Your book title refers to data as the fourth pillar. Can you summarize what the first three pillars are, and why data should be considered the fourth pillar?

The first three traditional/existing pillars are People, Process, and Technology. Each Pillar has been added as enterprises have matured over the years. Historically, data was just an operational byproduct of these pillars, managed by IT. Now, in the present AI-first age, data is no longer a byproduct. It is the primary driver of value but can also risk the existence of an enterprise – thus we refer to Data as Fire. To succeed, data must be elevated to a co-equal Fourth Pillar. With Data as the Fourth Pillar, each pillar creates a flywheel effect with the other pillars, enabling and benefiting from each other. Data as the fourth pillar ensures data receives the same C-suite and board-level attention as people, process, and technology, transforming it from a cost center into a measurable enterprise asset that drives business growth.

The position of Chief Data Officer (CDO) is described as a core role, recommended to liaise with the CEO, CTO, and other senior executives. Could you give us a high-level overview of what this position entails and its key responsibilities?

The CDO as the leader of data pillar, is a value driver, accelerating business outcomes; develops understanding of data intensity (QCS – Quality, Compliance & Speed) for business use cases; continously balances and grows data demand and supply (through the DOM – Data Operating Model);  brings in execution excellence in terms of people, process and technology for the data pillar; and a change agent for planning and executing the structural change across the enterprise, with the sponsorship of the Board and the CEO, and involvement of the leaders of other pillars.

Why is collecting and executing on data so critical to leveraging AI at scale?

Again, Data is like Fire.
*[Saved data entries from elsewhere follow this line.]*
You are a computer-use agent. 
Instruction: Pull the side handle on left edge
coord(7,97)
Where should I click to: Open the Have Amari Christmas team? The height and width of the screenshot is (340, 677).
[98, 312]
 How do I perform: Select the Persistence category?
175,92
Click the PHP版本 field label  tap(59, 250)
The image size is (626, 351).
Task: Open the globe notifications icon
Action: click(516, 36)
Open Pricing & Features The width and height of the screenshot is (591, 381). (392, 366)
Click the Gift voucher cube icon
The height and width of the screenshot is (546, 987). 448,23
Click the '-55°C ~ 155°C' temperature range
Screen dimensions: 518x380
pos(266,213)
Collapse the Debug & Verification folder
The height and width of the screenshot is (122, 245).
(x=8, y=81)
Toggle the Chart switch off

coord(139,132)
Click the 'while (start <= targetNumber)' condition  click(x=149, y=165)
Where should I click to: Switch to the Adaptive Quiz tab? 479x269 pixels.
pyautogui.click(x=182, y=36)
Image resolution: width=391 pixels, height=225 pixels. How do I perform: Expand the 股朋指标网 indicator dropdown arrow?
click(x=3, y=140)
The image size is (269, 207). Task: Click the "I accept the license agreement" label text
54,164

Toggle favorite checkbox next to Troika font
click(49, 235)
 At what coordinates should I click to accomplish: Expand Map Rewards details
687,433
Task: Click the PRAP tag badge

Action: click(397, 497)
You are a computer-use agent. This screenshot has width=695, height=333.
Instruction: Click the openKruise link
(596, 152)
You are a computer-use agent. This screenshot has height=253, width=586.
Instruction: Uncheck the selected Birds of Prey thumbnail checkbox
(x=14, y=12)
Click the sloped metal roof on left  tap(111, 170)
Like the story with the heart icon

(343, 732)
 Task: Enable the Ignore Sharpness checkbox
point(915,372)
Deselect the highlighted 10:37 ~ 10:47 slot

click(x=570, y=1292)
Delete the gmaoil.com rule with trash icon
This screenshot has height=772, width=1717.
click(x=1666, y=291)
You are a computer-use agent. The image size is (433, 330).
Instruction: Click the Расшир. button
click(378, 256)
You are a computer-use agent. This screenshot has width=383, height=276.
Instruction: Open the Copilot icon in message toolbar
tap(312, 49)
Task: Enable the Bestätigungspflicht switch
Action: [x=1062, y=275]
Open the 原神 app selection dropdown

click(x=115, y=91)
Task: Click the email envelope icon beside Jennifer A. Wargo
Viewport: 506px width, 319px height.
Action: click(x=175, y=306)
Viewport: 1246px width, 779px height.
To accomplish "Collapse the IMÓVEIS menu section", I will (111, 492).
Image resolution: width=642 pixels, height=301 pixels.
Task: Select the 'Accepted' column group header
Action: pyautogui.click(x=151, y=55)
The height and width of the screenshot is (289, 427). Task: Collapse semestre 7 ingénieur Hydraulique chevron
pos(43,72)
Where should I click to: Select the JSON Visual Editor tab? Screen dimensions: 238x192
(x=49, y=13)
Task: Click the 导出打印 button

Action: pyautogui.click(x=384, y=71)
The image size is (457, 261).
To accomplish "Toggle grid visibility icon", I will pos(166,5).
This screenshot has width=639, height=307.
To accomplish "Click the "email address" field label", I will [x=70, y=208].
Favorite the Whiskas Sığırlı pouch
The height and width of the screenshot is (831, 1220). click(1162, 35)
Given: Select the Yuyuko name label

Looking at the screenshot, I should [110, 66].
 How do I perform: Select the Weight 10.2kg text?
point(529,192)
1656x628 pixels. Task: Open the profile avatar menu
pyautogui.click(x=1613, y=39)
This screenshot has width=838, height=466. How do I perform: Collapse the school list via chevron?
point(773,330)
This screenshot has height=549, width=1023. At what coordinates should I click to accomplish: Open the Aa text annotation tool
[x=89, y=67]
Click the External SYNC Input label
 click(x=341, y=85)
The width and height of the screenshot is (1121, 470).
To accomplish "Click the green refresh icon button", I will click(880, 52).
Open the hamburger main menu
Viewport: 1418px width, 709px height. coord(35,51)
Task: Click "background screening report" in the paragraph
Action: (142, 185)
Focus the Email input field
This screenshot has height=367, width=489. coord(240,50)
It fuels AI. An AI model must learn patterns, relationships, and behaviors directly from the data it’s fed, to be able to deliver business impact. Additionally, for AI, unstructured data (such as PDFs, images, and videos) becomes critical. Most enterprises are presently not mature in processing unstructured data. Moreover, AI models are becoming/have become a commodity – Data creates the differentiation from the usage of an AI model.

The book goes into detail regarding data intensity. Could you briefly explain what this means and why it is so important?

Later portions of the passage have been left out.